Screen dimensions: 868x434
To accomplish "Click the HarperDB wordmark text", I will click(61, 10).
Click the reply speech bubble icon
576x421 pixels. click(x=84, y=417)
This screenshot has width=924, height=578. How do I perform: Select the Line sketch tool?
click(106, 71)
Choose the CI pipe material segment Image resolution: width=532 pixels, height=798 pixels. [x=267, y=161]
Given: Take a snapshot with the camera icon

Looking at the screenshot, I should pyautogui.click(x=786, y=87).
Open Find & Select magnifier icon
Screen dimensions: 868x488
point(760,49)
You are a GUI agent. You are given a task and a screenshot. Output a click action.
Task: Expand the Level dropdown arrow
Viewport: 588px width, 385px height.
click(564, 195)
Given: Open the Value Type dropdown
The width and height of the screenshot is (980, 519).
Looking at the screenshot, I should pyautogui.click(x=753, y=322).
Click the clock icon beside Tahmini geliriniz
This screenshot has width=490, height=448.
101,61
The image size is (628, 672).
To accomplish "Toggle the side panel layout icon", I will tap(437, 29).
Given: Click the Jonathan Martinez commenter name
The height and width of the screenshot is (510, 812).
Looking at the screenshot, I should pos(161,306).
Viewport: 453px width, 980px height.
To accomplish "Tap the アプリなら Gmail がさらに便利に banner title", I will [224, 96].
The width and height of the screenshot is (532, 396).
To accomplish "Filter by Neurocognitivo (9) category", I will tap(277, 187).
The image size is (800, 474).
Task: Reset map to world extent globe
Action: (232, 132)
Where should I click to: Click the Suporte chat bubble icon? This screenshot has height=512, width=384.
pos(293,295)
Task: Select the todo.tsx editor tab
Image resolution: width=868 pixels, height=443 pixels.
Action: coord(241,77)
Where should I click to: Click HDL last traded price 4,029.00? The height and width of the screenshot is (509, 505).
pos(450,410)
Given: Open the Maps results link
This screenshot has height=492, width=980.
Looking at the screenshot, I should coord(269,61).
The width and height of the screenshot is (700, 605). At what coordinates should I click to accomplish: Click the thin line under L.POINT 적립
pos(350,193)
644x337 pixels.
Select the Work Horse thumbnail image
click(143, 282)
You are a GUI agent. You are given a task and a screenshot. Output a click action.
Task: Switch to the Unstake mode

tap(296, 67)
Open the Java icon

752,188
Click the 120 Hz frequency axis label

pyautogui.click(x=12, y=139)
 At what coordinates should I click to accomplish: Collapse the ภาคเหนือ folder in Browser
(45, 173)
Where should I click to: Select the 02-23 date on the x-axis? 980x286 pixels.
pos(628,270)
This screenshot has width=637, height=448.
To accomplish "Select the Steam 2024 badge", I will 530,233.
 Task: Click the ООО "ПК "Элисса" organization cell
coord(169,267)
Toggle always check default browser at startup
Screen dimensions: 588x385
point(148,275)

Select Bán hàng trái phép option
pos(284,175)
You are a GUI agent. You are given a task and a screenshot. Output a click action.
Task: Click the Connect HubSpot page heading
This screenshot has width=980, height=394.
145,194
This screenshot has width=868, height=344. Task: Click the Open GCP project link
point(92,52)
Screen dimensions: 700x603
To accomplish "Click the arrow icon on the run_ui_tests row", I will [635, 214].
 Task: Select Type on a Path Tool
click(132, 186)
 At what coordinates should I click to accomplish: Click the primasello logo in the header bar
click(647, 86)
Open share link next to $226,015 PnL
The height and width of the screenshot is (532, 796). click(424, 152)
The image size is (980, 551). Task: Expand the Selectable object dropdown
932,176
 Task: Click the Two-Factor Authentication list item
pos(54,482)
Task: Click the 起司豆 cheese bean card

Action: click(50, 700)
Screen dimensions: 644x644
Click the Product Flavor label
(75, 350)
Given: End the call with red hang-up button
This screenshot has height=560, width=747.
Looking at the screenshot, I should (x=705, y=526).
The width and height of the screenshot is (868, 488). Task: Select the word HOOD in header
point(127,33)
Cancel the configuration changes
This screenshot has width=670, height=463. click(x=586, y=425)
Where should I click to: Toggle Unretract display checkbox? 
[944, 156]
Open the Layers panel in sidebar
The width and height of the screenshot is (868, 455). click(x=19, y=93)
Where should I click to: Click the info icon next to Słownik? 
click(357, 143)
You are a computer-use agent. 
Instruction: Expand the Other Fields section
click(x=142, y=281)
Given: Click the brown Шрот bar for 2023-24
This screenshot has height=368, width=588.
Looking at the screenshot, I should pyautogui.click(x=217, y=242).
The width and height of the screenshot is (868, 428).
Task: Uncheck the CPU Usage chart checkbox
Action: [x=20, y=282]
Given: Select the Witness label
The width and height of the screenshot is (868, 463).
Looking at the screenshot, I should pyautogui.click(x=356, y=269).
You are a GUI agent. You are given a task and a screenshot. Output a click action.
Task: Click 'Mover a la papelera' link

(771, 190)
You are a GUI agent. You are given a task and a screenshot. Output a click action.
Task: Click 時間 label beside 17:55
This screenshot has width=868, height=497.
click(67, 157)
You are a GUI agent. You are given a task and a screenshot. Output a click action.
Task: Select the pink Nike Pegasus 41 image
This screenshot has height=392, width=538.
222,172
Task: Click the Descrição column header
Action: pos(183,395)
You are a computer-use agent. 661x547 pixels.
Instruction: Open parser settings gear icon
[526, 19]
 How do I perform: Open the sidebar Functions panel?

— Work item —
Nothing in the records should differ from the original when you retype them.

— Answer box —
Screen dimensions: 868x434
To accomplish "Click the HarperDB wordmark text", I will click(61, 10).
Click the reply speech bubble icon
576x421 pixels. click(x=84, y=417)
This screenshot has width=924, height=578. How do I perform: Select the Line sketch tool?
click(106, 71)
Choose the CI pipe material segment Image resolution: width=532 pixels, height=798 pixels. [x=267, y=161]
Given: Take a snapshot with the camera icon

Looking at the screenshot, I should pyautogui.click(x=786, y=87).
Open Find & Select magnifier icon
Screen dimensions: 868x488
point(760,49)
You are a GUI agent. You are given a task and a screenshot. Output a click action.
Task: Expand the Level dropdown arrow
Viewport: 588px width, 385px height.
click(564, 195)
Given: Open the Value Type dropdown
The width and height of the screenshot is (980, 519).
Looking at the screenshot, I should pyautogui.click(x=753, y=322).
Click the clock icon beside Tahmini geliriniz
This screenshot has width=490, height=448.
101,61
The image size is (628, 672).
To accomplish "Toggle the side panel layout icon", I will tap(437, 29).
Given: Click the Jonathan Martinez commenter name
The height and width of the screenshot is (510, 812).
Looking at the screenshot, I should pos(161,306).
Viewport: 453px width, 980px height.
To accomplish "Tap the アプリなら Gmail がさらに便利に banner title", I will [224, 96].
The width and height of the screenshot is (532, 396).
To accomplish "Filter by Neurocognitivo (9) category", I will tap(277, 187).
The image size is (800, 474).
Task: Reset map to world extent globe
Action: (232, 132)
Where should I click to: Click the Suporte chat bubble icon? This screenshot has height=512, width=384.
pos(293,295)
Task: Select the todo.tsx editor tab
Image resolution: width=868 pixels, height=443 pixels.
Action: coord(241,77)
Where should I click to: Click HDL last traded price 4,029.00? The height and width of the screenshot is (509, 505).
pos(450,410)
Given: Open the Maps results link
This screenshot has height=492, width=980.
Looking at the screenshot, I should coord(269,61).
The width and height of the screenshot is (700, 605). At what coordinates should I click to accomplish: Click the thin line under L.POINT 적립
pos(350,193)
644x337 pixels.
Select the Work Horse thumbnail image
click(143, 282)
You are a GUI agent. You are given a task and a screenshot. Output a click action.
Task: Switch to the Unstake mode

tap(296, 67)
Open the Java icon

752,188
Click the 120 Hz frequency axis label

pyautogui.click(x=12, y=139)
 At what coordinates should I click to accomplish: Collapse the ภาคเหนือ folder in Browser
(45, 173)
Where should I click to: Select the 02-23 date on the x-axis? 980x286 pixels.
pos(628,270)
This screenshot has width=637, height=448.
To accomplish "Select the Steam 2024 badge", I will 530,233.
 Task: Click the ООО "ПК "Элисса" organization cell
coord(169,267)
Toggle always check default browser at startup
Screen dimensions: 588x385
point(148,275)

Select Bán hàng trái phép option
pos(284,175)
You are a GUI agent. You are given a task and a screenshot. Output a click action.
Task: Click the Connect HubSpot page heading
This screenshot has width=980, height=394.
145,194
This screenshot has width=868, height=344. Task: Click the Open GCP project link
point(92,52)
Screen dimensions: 700x603
To accomplish "Click the arrow icon on the run_ui_tests row", I will [635, 214].
 Task: Select Type on a Path Tool
click(132, 186)
 At what coordinates should I click to accomplish: Click the primasello logo in the header bar
click(647, 86)
Open share link next to $226,015 PnL
The height and width of the screenshot is (532, 796). click(424, 152)
The image size is (980, 551). Task: Expand the Selectable object dropdown
932,176
 Task: Click the Two-Factor Authentication list item
pos(54,482)
Task: Click the 起司豆 cheese bean card

Action: click(50, 700)
Screen dimensions: 644x644
Click the Product Flavor label
(75, 350)
Given: End the call with red hang-up button
This screenshot has height=560, width=747.
Looking at the screenshot, I should (x=705, y=526).
The width and height of the screenshot is (868, 488). Task: Select the word HOOD in header
point(127,33)
Cancel the configuration changes
This screenshot has width=670, height=463. click(x=586, y=425)
Where should I click to: Toggle Unretract display checkbox? 
[944, 156]
Open the Layers panel in sidebar
The width and height of the screenshot is (868, 455). click(x=19, y=93)
Where should I click to: Click the info icon next to Słownik? 
click(357, 143)
You are a computer-use agent. 
Instruction: Expand the Other Fields section
click(x=142, y=281)
Given: Click the brown Шрот bar for 2023-24
This screenshot has height=368, width=588.
Looking at the screenshot, I should pyautogui.click(x=217, y=242).
The width and height of the screenshot is (868, 428).
Task: Uncheck the CPU Usage chart checkbox
Action: [x=20, y=282]
Given: Select the Witness label
The width and height of the screenshot is (868, 463).
Looking at the screenshot, I should pyautogui.click(x=356, y=269).
You are a GUI agent. You are given a task and a screenshot. Output a click action.
Task: Click 'Mover a la papelera' link

(771, 190)
You are a GUI agent. You are given a task and a screenshot. Output a click action.
Task: Click 時間 label beside 17:55
This screenshot has width=868, height=497.
click(67, 157)
You are a GUI agent. You are given a task and a screenshot. Output a click action.
Task: Select the pink Nike Pegasus 41 image
This screenshot has height=392, width=538.
222,172
Task: Click the Descrição column header
Action: pos(183,395)
You are a computer-use agent. 661x547 pixels.
Instruction: Open parser settings gear icon
[526, 19]
 How do I perform: Open the sidebar Functions panel?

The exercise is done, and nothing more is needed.